Public opinion has been mixed.

"Overall, the public expressed concern that the quality of the winter road maintenance program in residential areas has decreased in recent years," the report said.

People surveyed by the city said they want:

  • Greater focus on snow removal and maintaining full driving lanes, especially on busier roads.
  • More attention to sidewalks — enforcing existing rules and having the city hold itself to the same standards it expects of residents.
  • Mandatory parking bans in residential areas, with "tag and tow" or using odd/even house numbers to designate parking.
  • Providing a bigger budget to the program as the city grows.
  • Better communication and education about the program.

"We're going to propose options based on that feedback to potentially pilot in some of the residential areas for next winter," Tecklenborg said. "But just to be clear, the pilot in residential areas would not include any kind of anti-icers or de-icers.
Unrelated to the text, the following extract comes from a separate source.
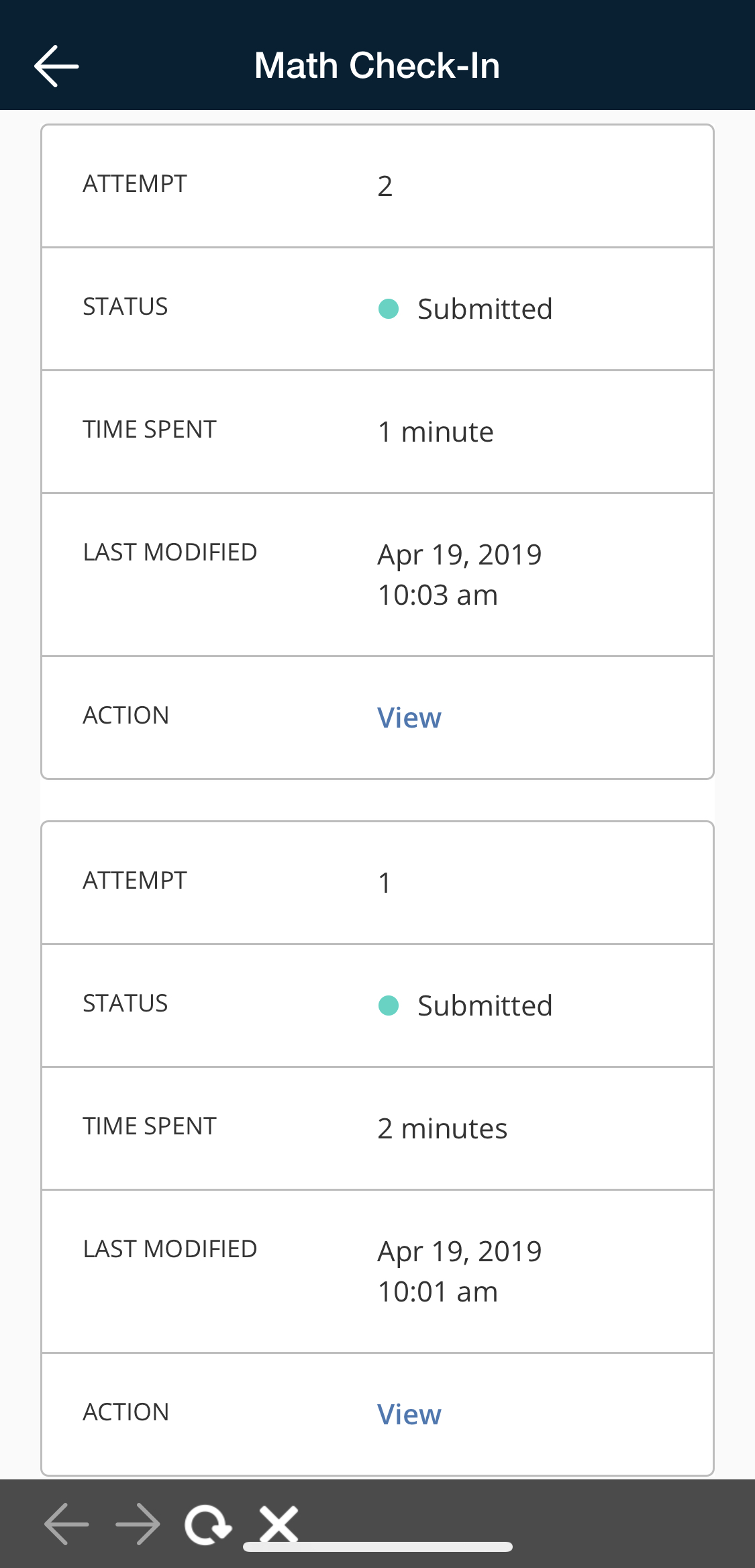755x1568 pixels.
Task: Tap the Math Check-In page title
Action: pos(377,66)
These are just looking at other options that we can pilot in residential areas."

Wider winter driving lanes

A residential pilot program would achieve wider winter driving lanes by creating "windrow free zones," the report said. But getting down to bare pavement on residential roads by using salt and brine would not be a priority.
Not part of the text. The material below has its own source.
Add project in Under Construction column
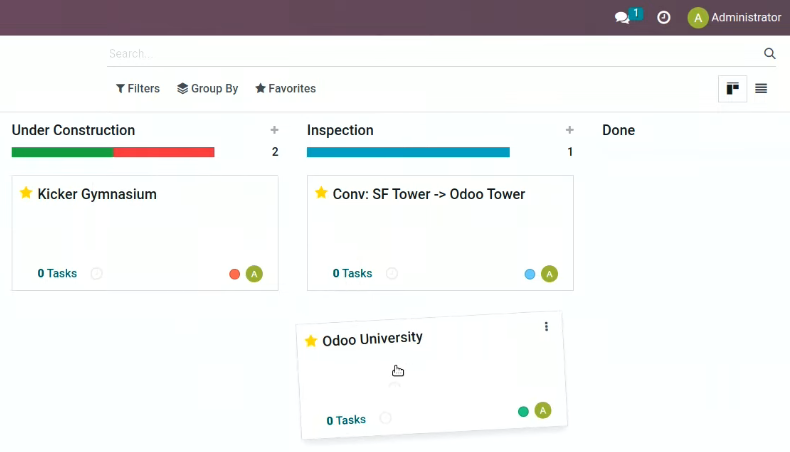The image size is (790, 452). click(x=274, y=130)
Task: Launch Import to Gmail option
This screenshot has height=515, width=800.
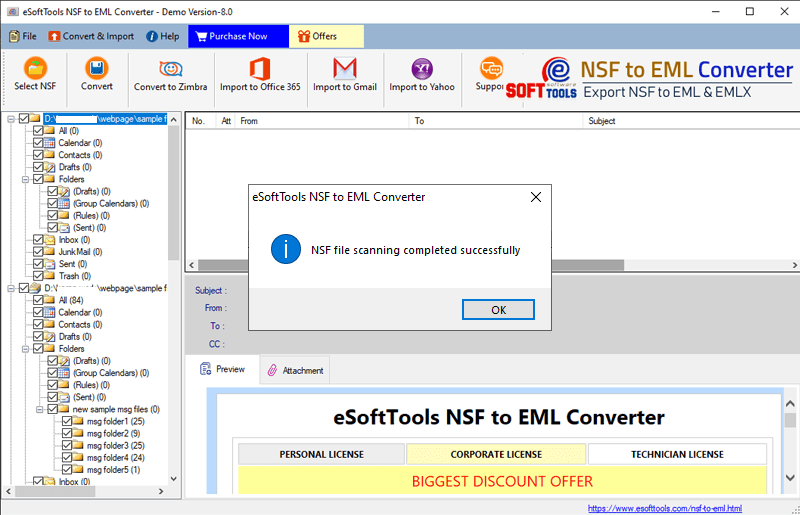Action: coord(345,69)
Administration will also consider a trial program to improve winter walking in the city, through a community equipment sharing program, a volunteer program for sidewalk clearing, and "re--prioritizing select walkways."

Edmonton has about 12,000 "lane kilometres" of roads, and in 2018 spent $66 million on winter road maintenance.

The report details some of the benefits and downsides of the city's current snow and ice control measures, including anti-icing, de-icing, sand, salt and plowing.

The report notes changing weather patterns due to climate change, creating warmer, wetter winters with periods of deep cold. On top of more freeze-thaw cycles, more freezing rain is also expected. Snow removal must be "adaptive to respond to the impacts of climate change," it said.

This winter, the anti-icing brine was used only twice, compared to 10 times in 2017-2018. Temperatures consistently below -20 C, more instances of freezing rain and pavement that wasn't dry were not conducive to its use.

"Ultimately, what we want people to understand is everything we do as part of our snow and ice program to get to safe and accessible roads has a tradeoff," Tecklenborg said. Sand, once the city standard, has become "basically the new asbestos," she said, with both detrimental health and environmental impacts.

Manuel Carrillos/CBC

Materials used in 2018/19 included 42,000 tonnes of salt, 49,000 tonnes of sand, 617,000 litres of calcium-chloride brine and more than 8,000 plow blades.

Calcium chloride use was down significantly from the previous winter, when the city used nearly 4.7 million litres of brine on roadways.

Salt use was up slightly from 2017/18, when 37,000 tonnes was used.

The focus for 2018/19 was on using "the right tool for the right conditions" to achieve bare pavement, the report says.

Preliminary environmental monitoring shows anti-icer and de-icer materials "have no apparent impact on stormwater discharged into the North Saskatchewan River," it adds.

Seven claims were made to the city for property and vehicle damages caused by de-icing in 2017 and 2018, but none of them were validated, the report said.

Next report in August

A follow-up report is expected in August, with detailed results from lab and field research on the benefits and trade-offs of the pilot program on road safety, infrastructure and the environment.

Research outlined in the two reports "will inform any potential changes to the [snow and ice control] policy and program for next winter," the city says.

Next week's meeting will also see a report showing that in the period from Oct. 1, 2018 until March 31, 2019, the city's 311 service fielded 34,547 inquiries related to snow and ice.

Nearly 6,900 calls were about bylaw enforcement, more than 10,000 were about sanding, 8,500 were about snow clearing and 5,400 were about windrows.